Knowing how to play the 12-bar blues can help with WHAT?! Do you know how to play an instrument? If so, research suggests that you may have an advantage in noise perception both on a behavioural level and on a neural level.
Research shows that long-term musical training helps with speech perception in noisy environments. Specifically, musical training can lead to better auditory encoding, speech motor prediction, and auditory-motor integration that in turn leads to better speech perception. When someone does musical training, their brain develops more enhanced synchronous firing of neurons, more efficient processing of speech, and more neural representations along the ascending auditory pathway (Gazzaniga et al., 2002). In other words, the brain becomes more finely tuned to listening!

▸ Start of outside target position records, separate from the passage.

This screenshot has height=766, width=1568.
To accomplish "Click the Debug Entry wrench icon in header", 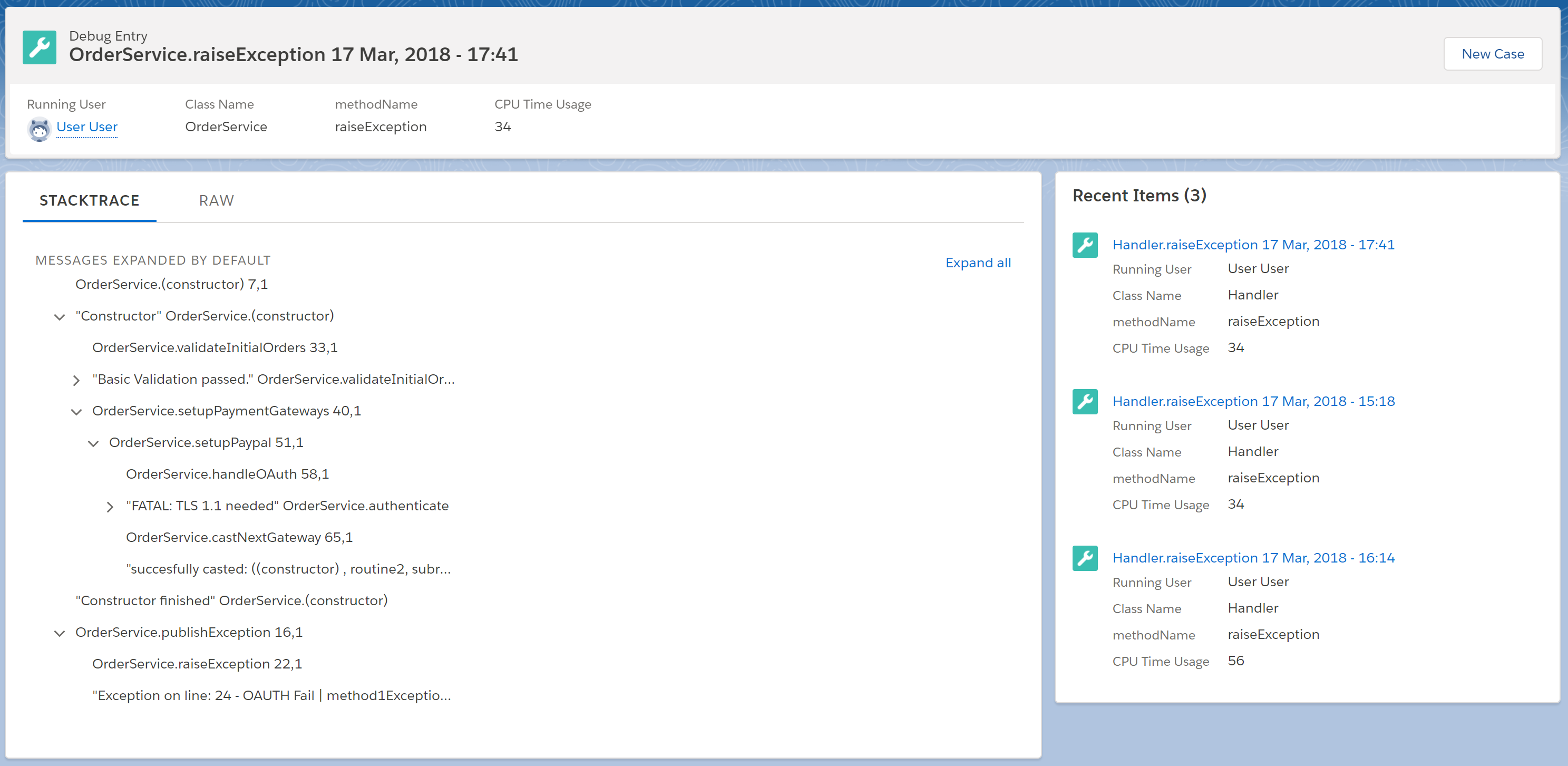I will coord(39,47).
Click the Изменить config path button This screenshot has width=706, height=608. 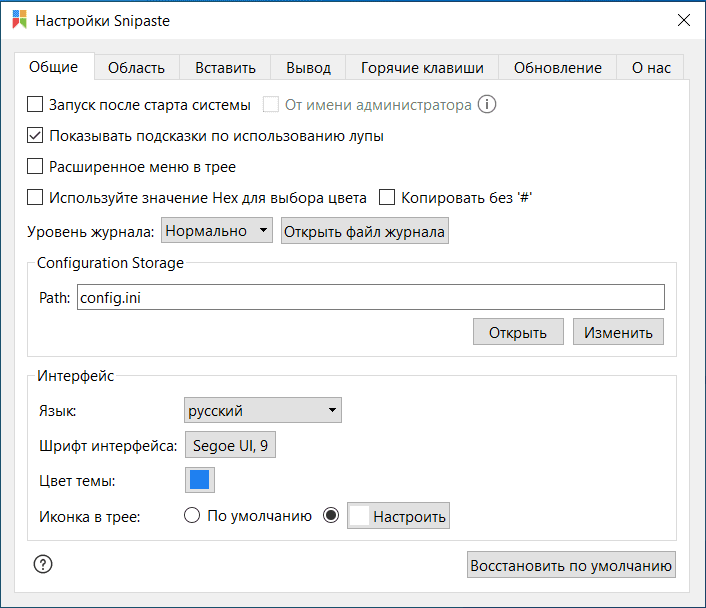[x=618, y=332]
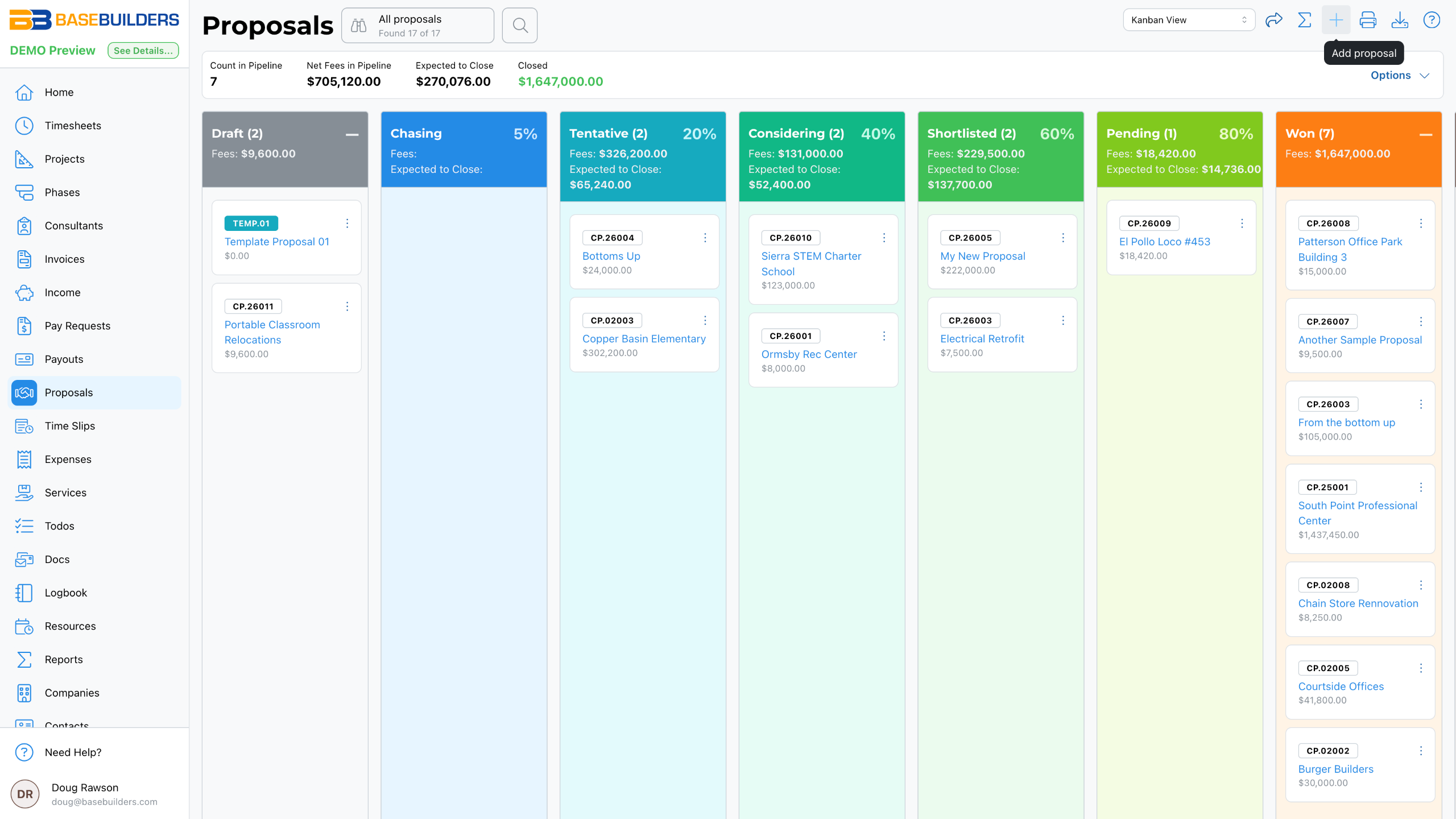Click the sigma totals icon in toolbar
The height and width of the screenshot is (819, 1456).
point(1305,20)
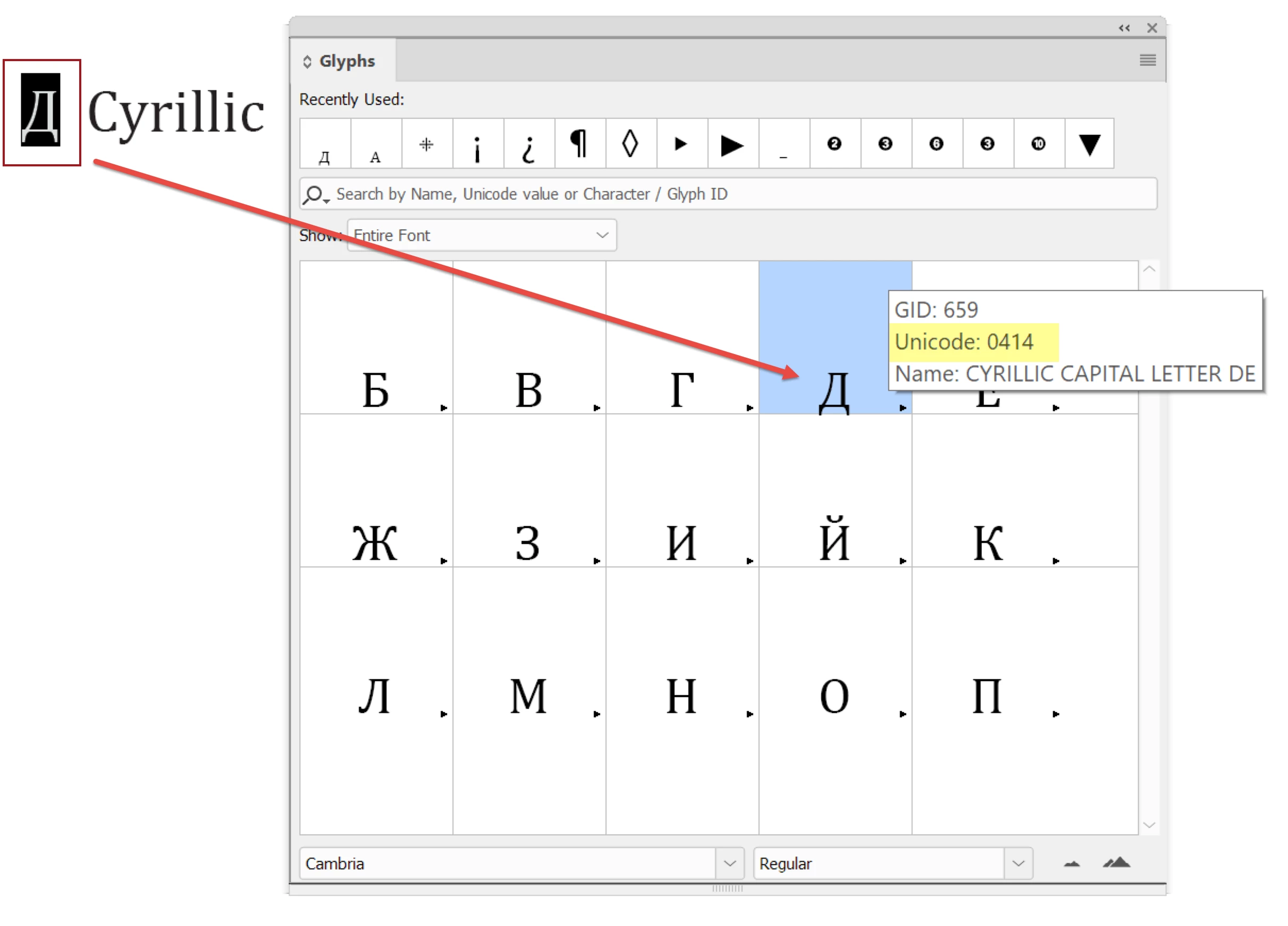Screen dimensions: 1288x926
Task: Open the Regular font style dropdown
Action: (x=1018, y=863)
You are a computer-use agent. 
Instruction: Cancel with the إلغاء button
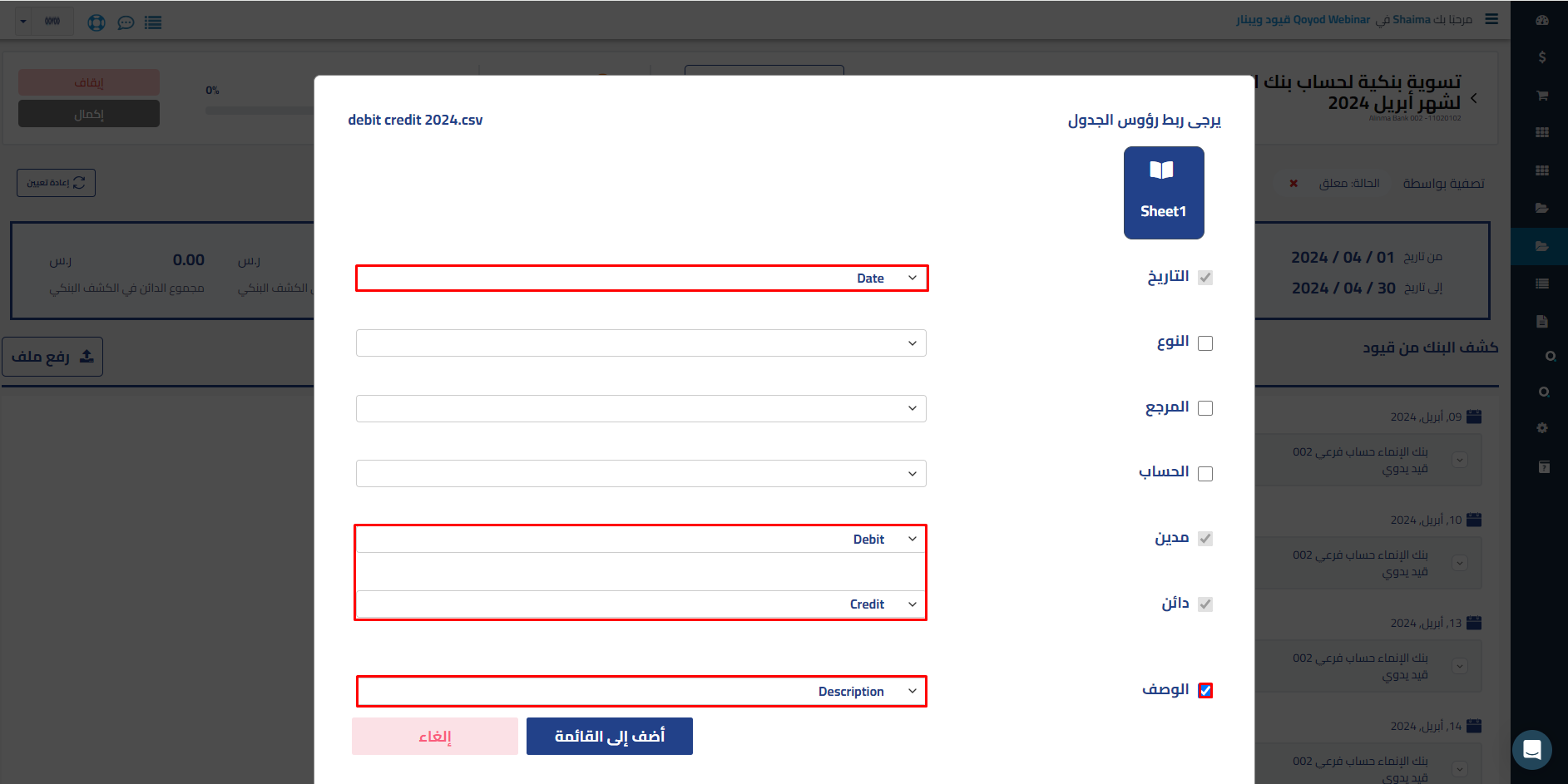(x=434, y=737)
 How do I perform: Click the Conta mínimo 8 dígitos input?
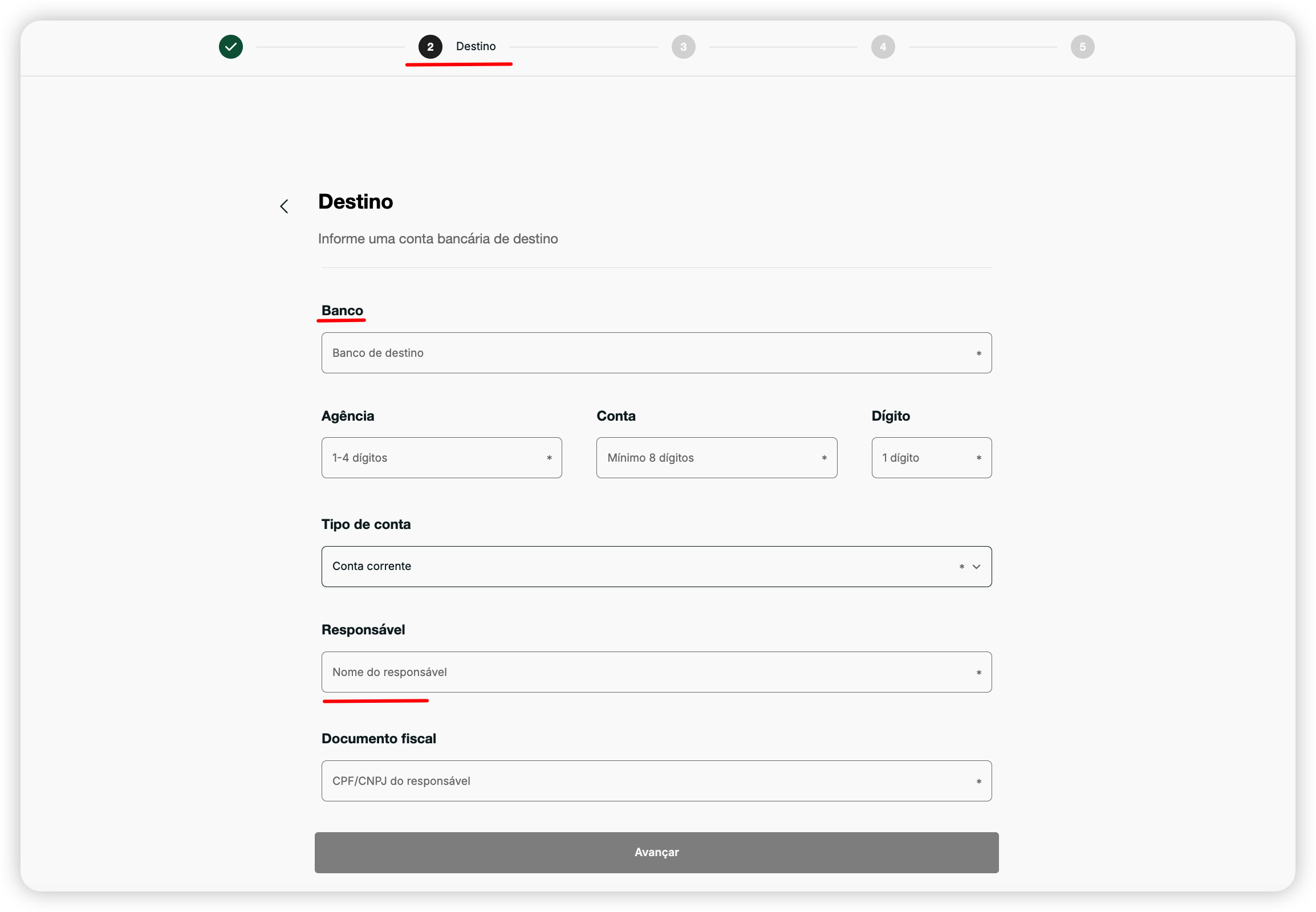(x=709, y=458)
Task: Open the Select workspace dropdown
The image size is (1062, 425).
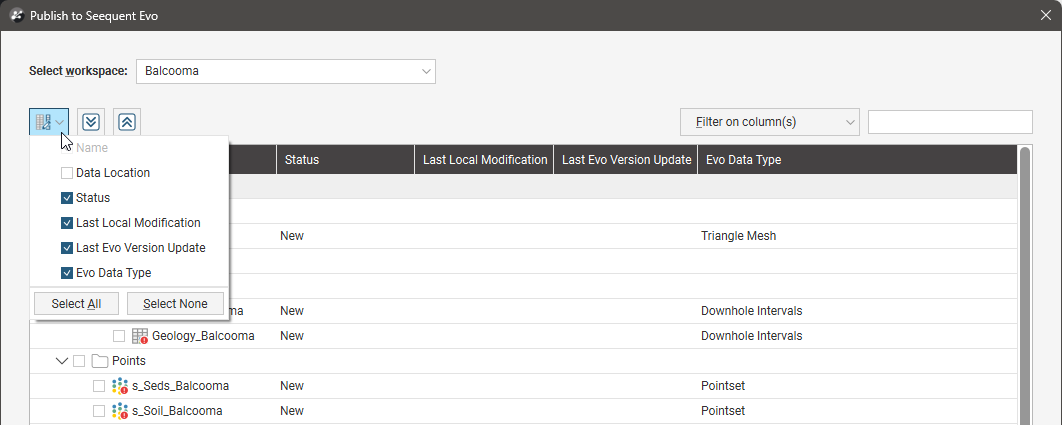Action: tap(285, 71)
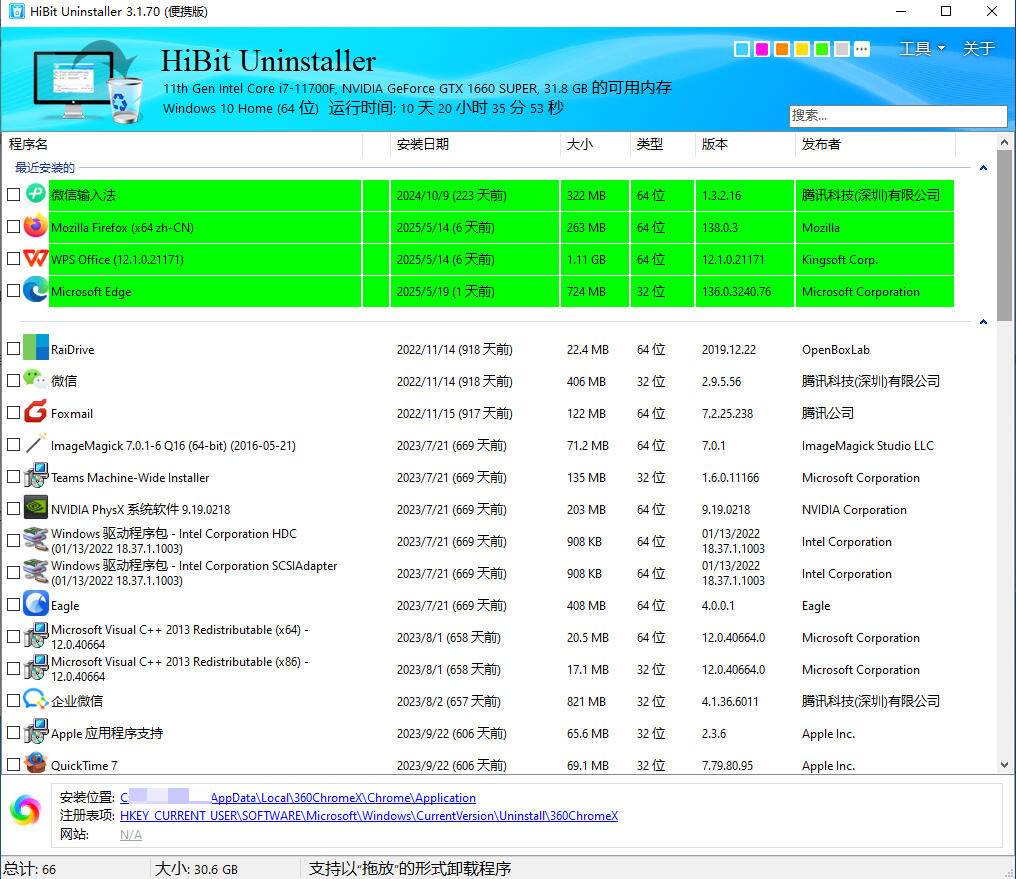Collapse the second program list group

click(983, 322)
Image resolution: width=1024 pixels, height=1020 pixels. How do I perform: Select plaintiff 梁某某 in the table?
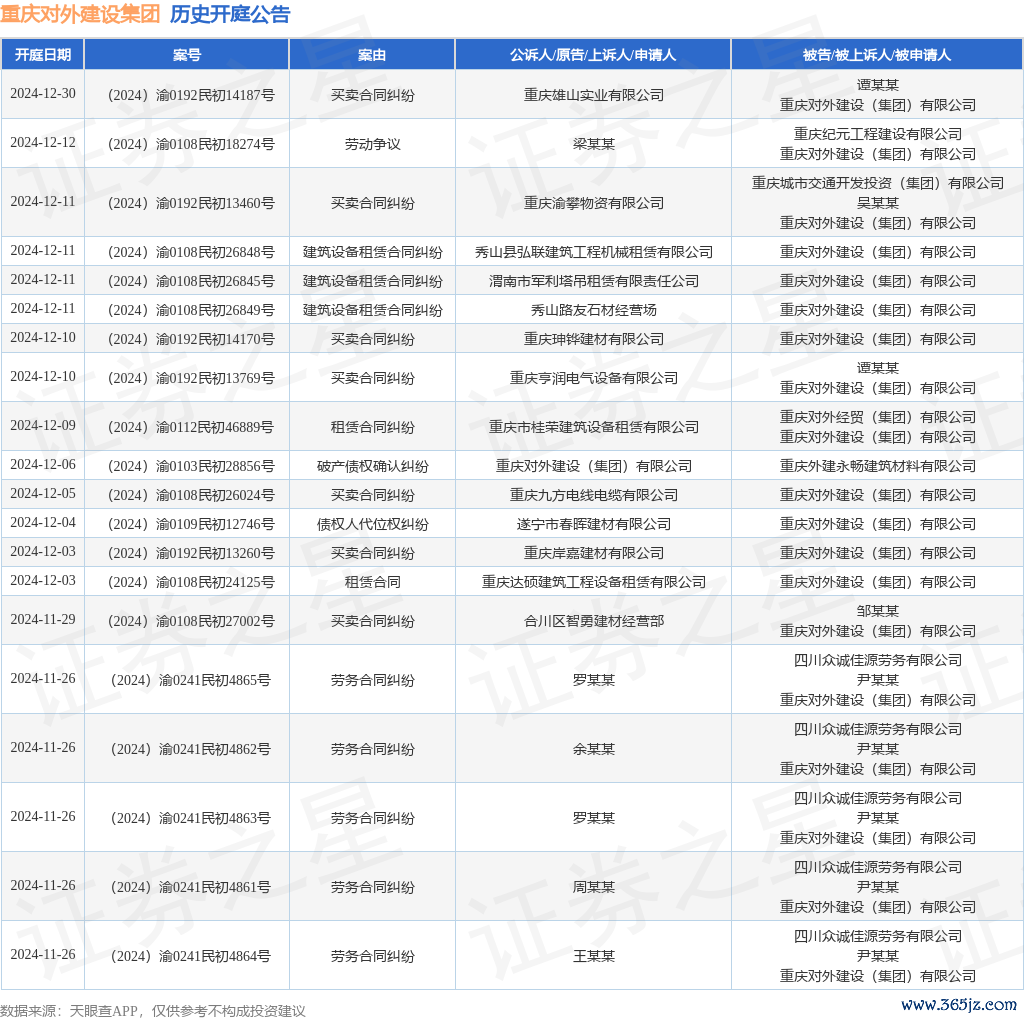593,144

Why does musical training help speech perception? Well, speech and music share the same brain circuitry, so training one, trains the other. Furthermore, music exerts additional demands on your neural circuitry; learning an instrument is hard work and takes effort, and this effort strengthens the listening section of your brain. In addition, musical training forces a participant to pay close attention to small details in sound, further strengthening the listening part of your brain. Musicians have better speech perception in noise than non-musicians because they hone their pitch matching abilities. These same skills are used to hear the human voice embedded in a background of other voices.
Maybe it’s time to learn an instrument: It can help your hearing and your brain! Any instrument can work, even your voice!